### What this task involves
Every line of the data must be retyped exactly as it stands.

### Materials provided
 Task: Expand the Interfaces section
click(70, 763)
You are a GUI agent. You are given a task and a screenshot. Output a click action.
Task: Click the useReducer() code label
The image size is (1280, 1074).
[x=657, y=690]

### Answer below
 Task: Expand the Interfaces section
click(70, 763)
You are a GUI agent. You are given a task and a screenshot. Output a click action.
Task: Click the useReducer() code label
The image size is (1280, 1074).
[x=657, y=690]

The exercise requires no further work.